Exercise inputs:
________________________________________

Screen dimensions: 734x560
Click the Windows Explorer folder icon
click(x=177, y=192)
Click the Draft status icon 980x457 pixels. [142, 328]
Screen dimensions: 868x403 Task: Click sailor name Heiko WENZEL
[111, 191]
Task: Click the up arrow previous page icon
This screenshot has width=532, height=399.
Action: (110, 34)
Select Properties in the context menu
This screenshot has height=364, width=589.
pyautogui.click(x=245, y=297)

________________________________________

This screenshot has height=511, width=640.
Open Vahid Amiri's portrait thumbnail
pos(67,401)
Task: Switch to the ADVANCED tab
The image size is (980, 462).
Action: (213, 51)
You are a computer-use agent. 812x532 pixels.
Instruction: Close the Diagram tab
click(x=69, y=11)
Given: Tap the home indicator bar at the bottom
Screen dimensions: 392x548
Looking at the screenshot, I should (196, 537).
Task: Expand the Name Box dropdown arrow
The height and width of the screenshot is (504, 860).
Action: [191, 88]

________________________________________

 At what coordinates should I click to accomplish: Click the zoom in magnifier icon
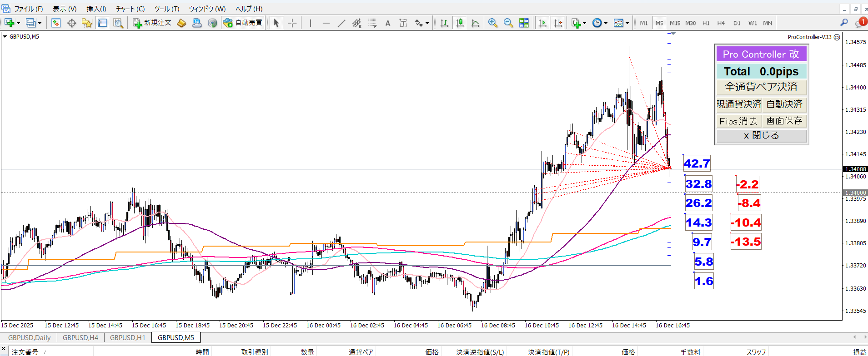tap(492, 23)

________________________________________

Work instructions:
Each line of the material that includes the string "pixels" is to be counted; give only the final number.

Written reply:
2